I personally don’t think that in this episode Jesus was showing mercy to the demons or having compassion on them.  The gospel writers typically tell us explicitly when Jesus is acting out of compassion (for example, “When Jesus landed and saw a large crowd, he had compassion on them and healed their sick”).  But there is no reference to this in any of the three parallel accounts of this episode, in Matthew, Mark, or Luke.  Rather, Mark and Luke say that Jesus “gave them permission” to enter the pigs, and Matthew says that he commanded the demons, “Go!”

So if Jesus was not motivated by mercy or compassion, what might have been his motive in agreeing to the demons’ request to enter the pigs?  I believe he did this not because the demons asked, but because when they asked, he recognized that it would be strategic for the proclamation of the kingdom of God if he agreed.

The fact that the entire large herd of pigs—two thousand, according to Mark—rushed down the bank and drowned in the lake shows that Jesus indeed cast a huge host of demons out of the afflicted man.  (They called themselves “Legion, for we are many”; a Roman legion had several thousand soldiers.)  Presumably if there had only been one demon, or just a few, only that many pigs would have rushed away.  But when thousands of pigs were affected, this was evidence of a very powerful exorcism, showing that the kingdom of God had indeed come with great power in the person and ministry of Jesus.

To answer the second part of your question, it may be that Jesus realized that such a demonstration would be worth making to everyone in the area, including the swineherd, even if it cost the swineherd his entire livelihood.  Jesus told the parables  of the hidden treasure and the pearl of great value to illustrate how finding the kingdom of God is worth giving up “everything we have.”  It’s a bit like when Jesus told his first disciples to “follow me” and they left behind their fishing boats and nets.  The one difference is that the disciples got to choose ahead of time to leave everything behind and follow Jesus, while the swineherd would have had to realize after the fact that losing everything was worth finding out about Jesus’ great power and love and choosing to follow him.

We don’t hear anything more about the swineherd in the story, but we do hear about the man who was delivered from the demons.  He wanted to leave his family, friends, and home country behind and travel with Jesus and his disciples proclaiming the kingdom of God.  But Jesus recognized that he would be a more strategic witness right there in his home country and so he told him, “Return home and tell how much God has done for you.”  Maybe Jesus had the same thing in mind for the swineherd, if he too realized that the kingdom he had just seen come in such great power, bringing  liberation, was worth everything to obtain.

James Tissot, “The Swine Driven Into the Sea,” c. 1886 (Brooklyn Museum)

Author: Christopher R Smith

The Rev.
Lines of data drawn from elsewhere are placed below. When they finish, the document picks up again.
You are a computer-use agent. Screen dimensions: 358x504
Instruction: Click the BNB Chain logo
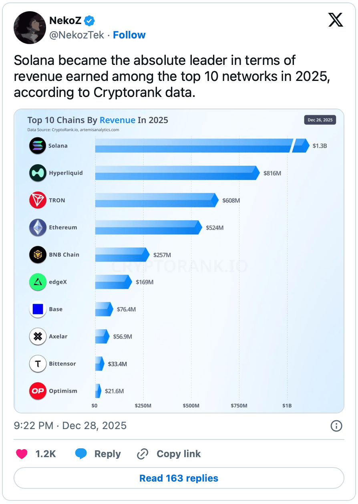click(38, 255)
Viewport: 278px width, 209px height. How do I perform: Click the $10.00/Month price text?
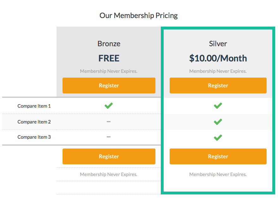point(218,58)
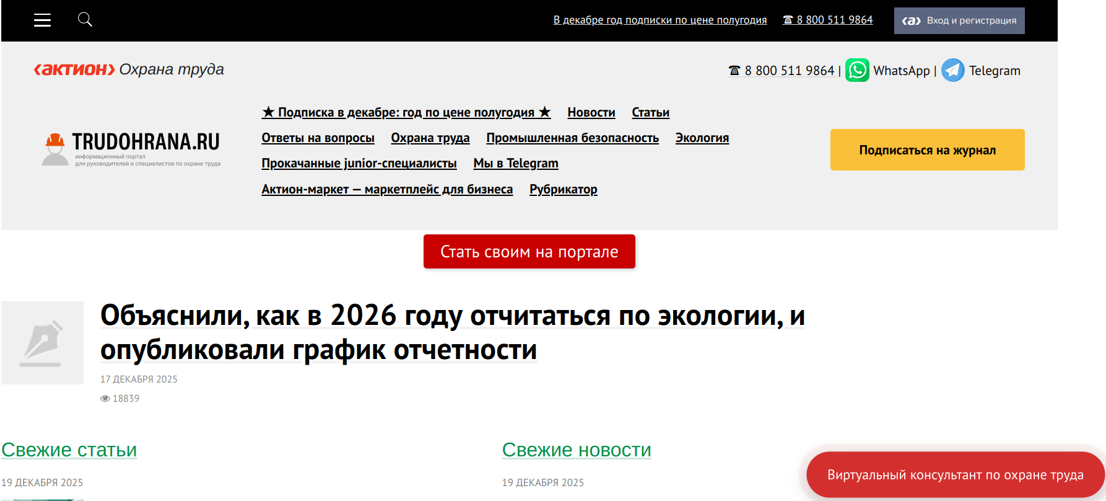This screenshot has height=501, width=1106.
Task: Click the Актион logo
Action: pos(74,69)
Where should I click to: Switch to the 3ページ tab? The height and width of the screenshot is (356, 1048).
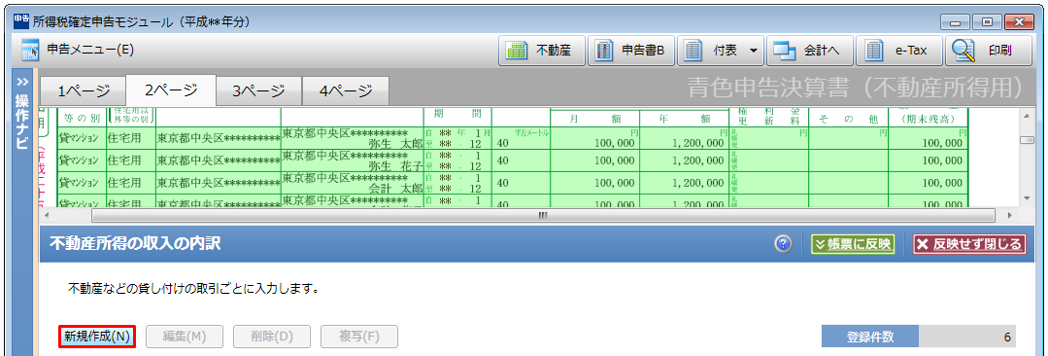(x=258, y=91)
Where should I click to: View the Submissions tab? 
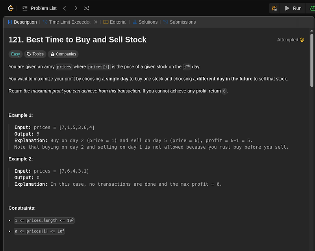180,22
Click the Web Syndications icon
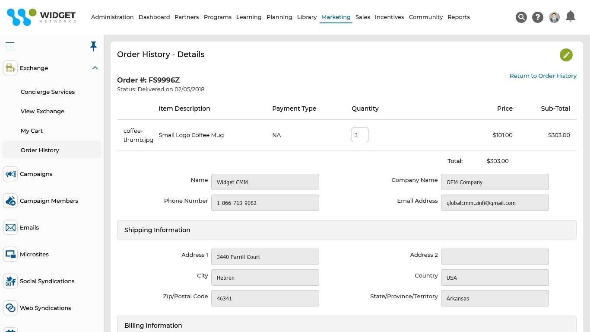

Dr. Christopher R. Smith is an an ordained minister, a writer, and a biblical scholar. He was active in parish and student ministry for twenty-five years. He was a consulting editor to the International Bible Society (now Biblica) for The Books of the Bible, an edition of the New International Version (NIV) that presents the biblical books according to their natural literary outlines, without chapters and verses. His Understanding the Books of the Bible study guide series is keyed to this format. He was also a consultant to Tyndale House for the Immerse Bible, an edition of the New Living Translation (NLT) that similarly presents the Scriptures in their natural literary forms, without chapters and verses or section headings. He has a B.A. from Harvard in English and American Literature and Language, a Master of Arts in Theological Studies from Gordon-Conwell, and a Ph.D. in the History of Christian Life and Thought, with a minor concentration in Bible, from Boston College, in the joint program with Andover Newton Theological School.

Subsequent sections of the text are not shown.